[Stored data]
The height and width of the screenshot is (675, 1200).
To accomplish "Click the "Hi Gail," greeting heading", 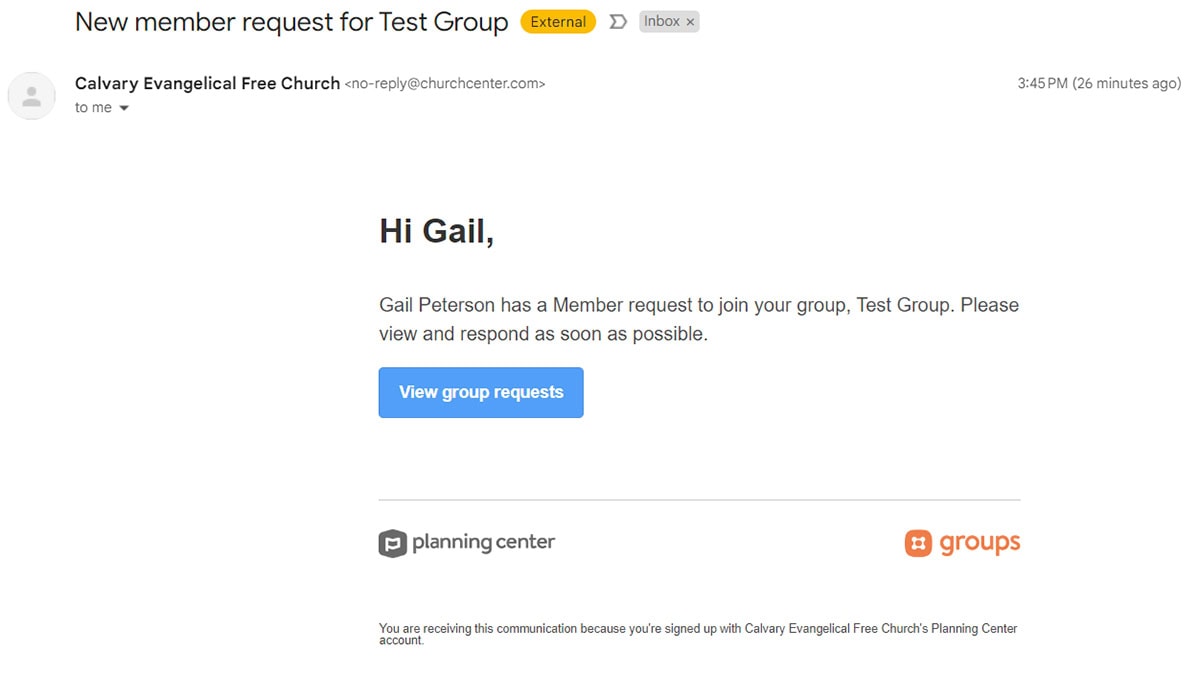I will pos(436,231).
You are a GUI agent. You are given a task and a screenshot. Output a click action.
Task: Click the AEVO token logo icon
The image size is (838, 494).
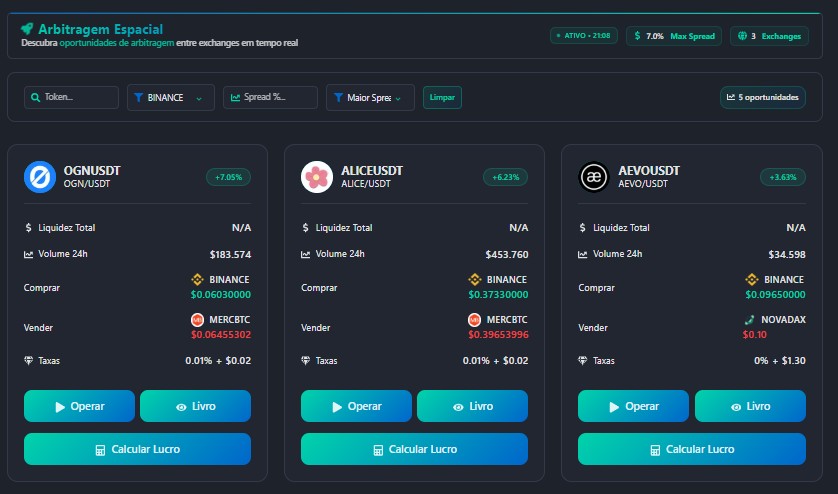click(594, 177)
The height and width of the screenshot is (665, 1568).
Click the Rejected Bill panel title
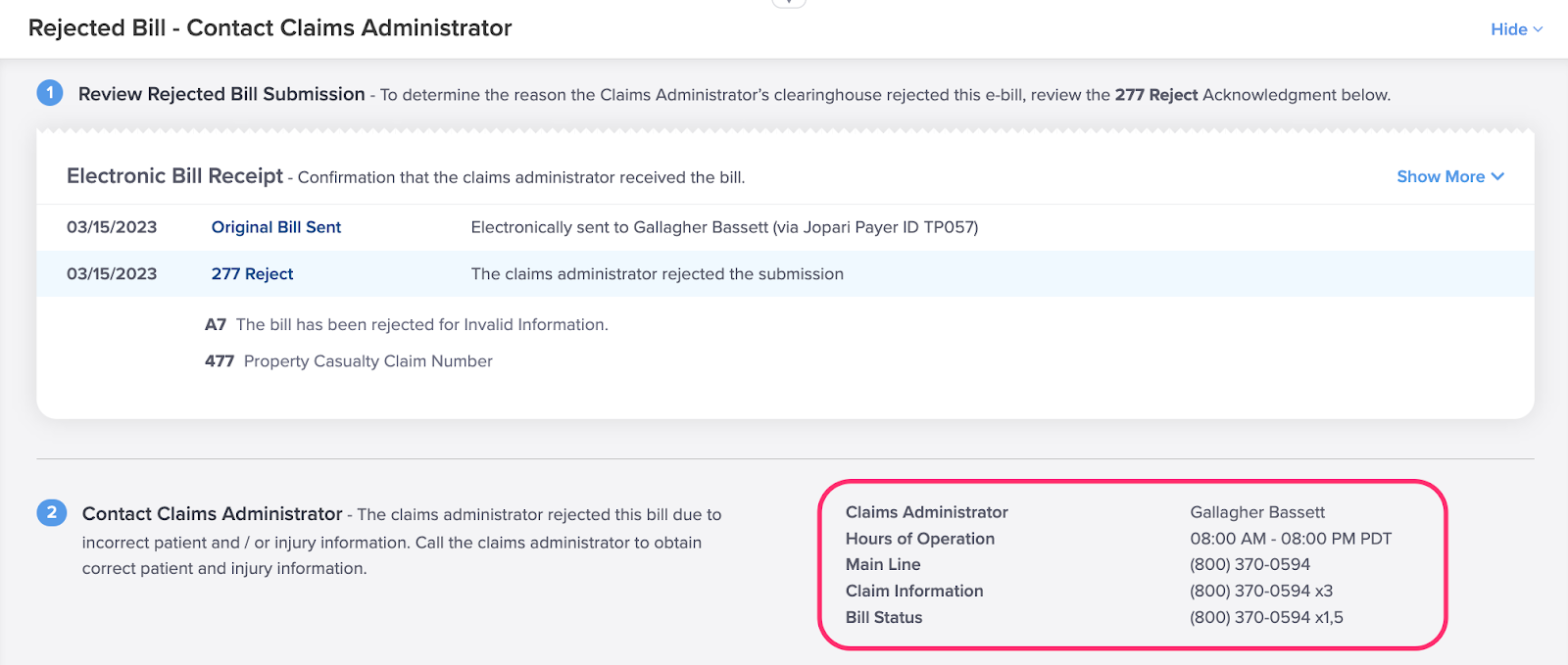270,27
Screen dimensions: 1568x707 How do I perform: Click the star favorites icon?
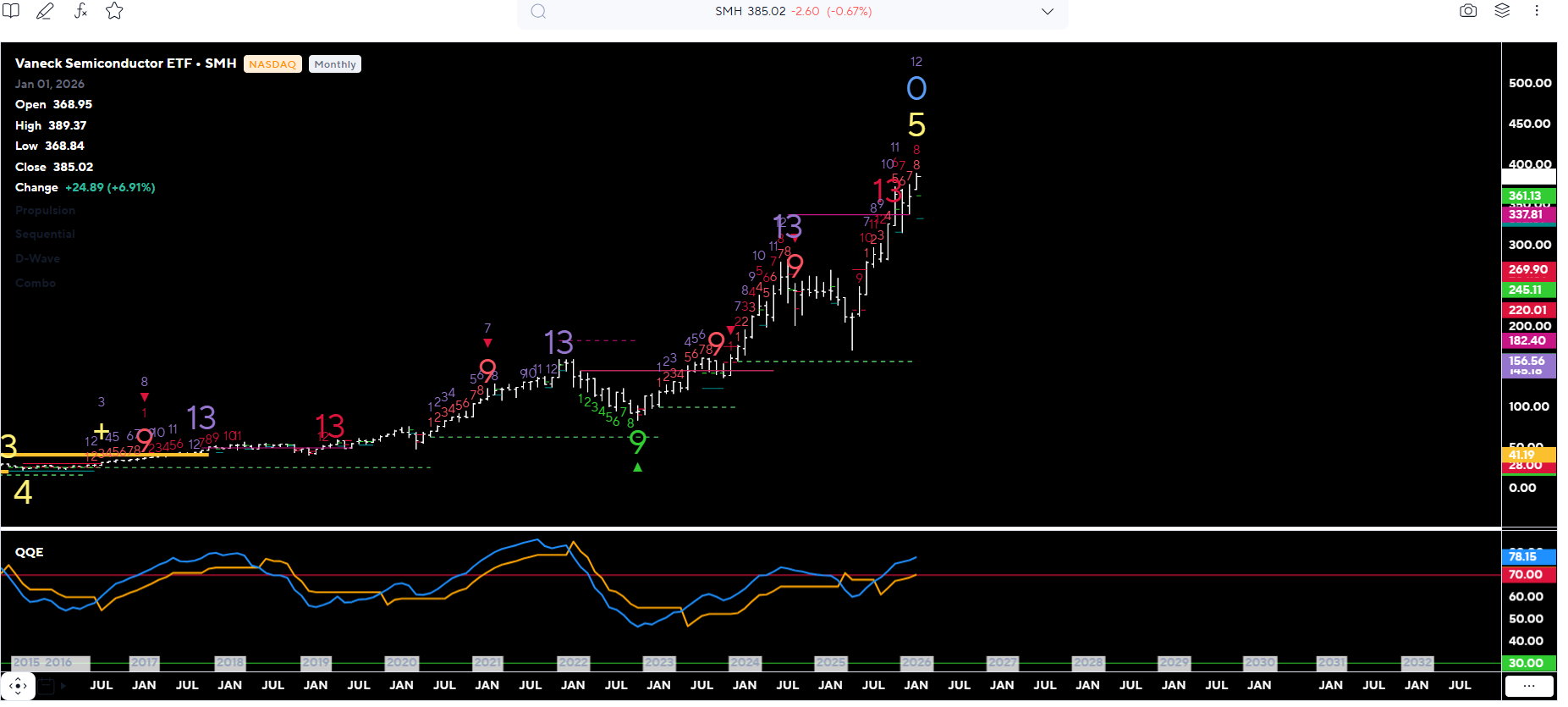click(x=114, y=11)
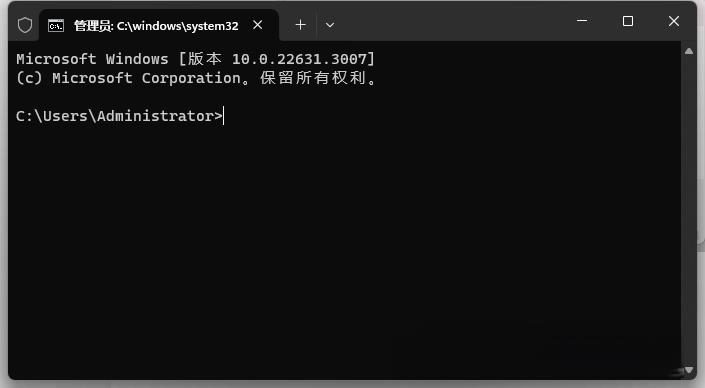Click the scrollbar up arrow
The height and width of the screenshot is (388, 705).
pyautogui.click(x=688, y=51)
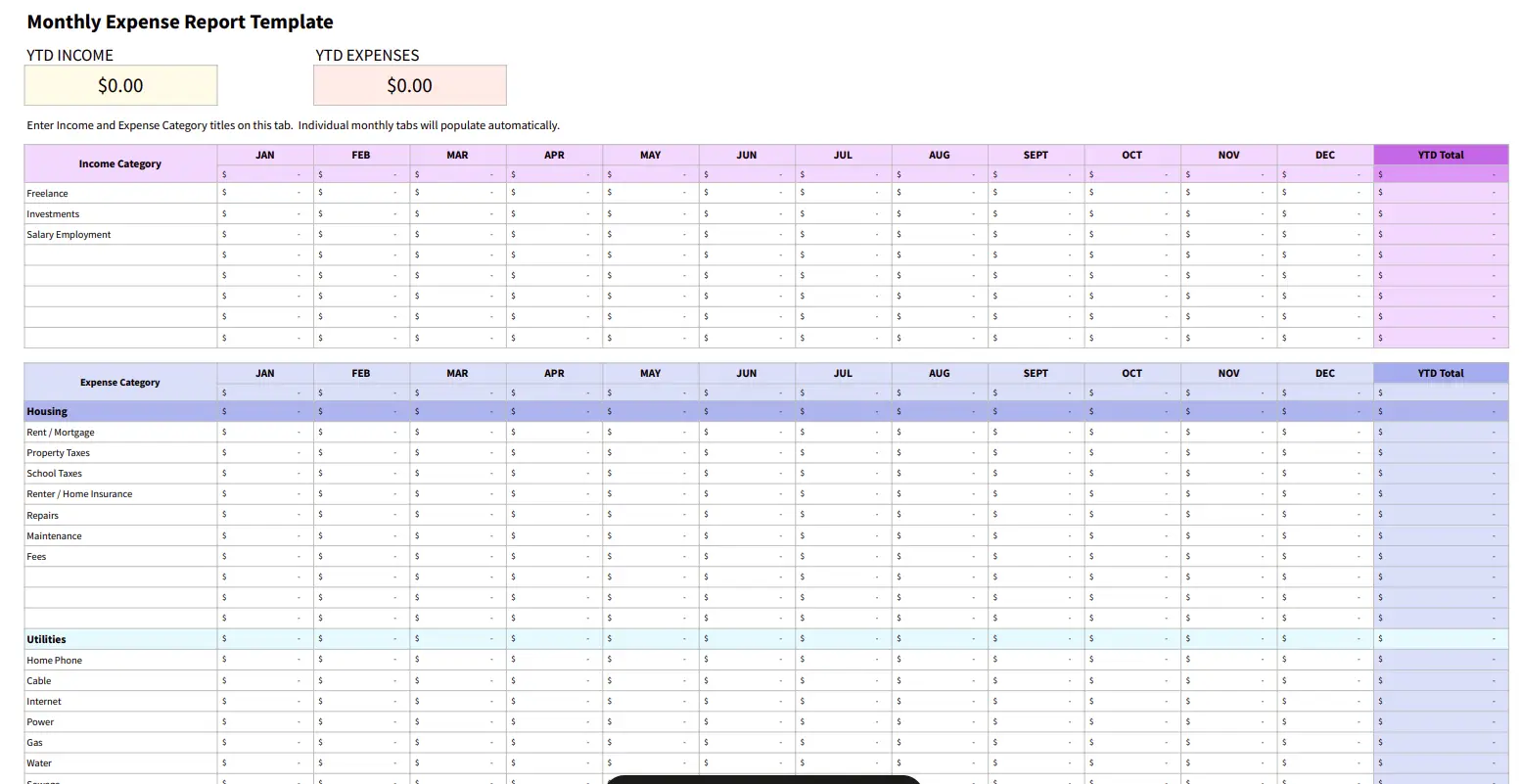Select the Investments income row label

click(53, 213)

* [Problem to work on]:
Only the lines from the one containing "Click the Rejected Bill panel title" through the last line of the data may appear in the answer, each given again exactly and with pictures left out.

* [Written response]:
Click the Rejected Bill panel title
270,27
Screen dimensions: 1568x707 How do I perform: Click the star favorites icon?
click(x=114, y=11)
Click the scrollbar up arrow
The height and width of the screenshot is (388, 705).
pyautogui.click(x=688, y=51)
Select the Investments income row label

click(53, 213)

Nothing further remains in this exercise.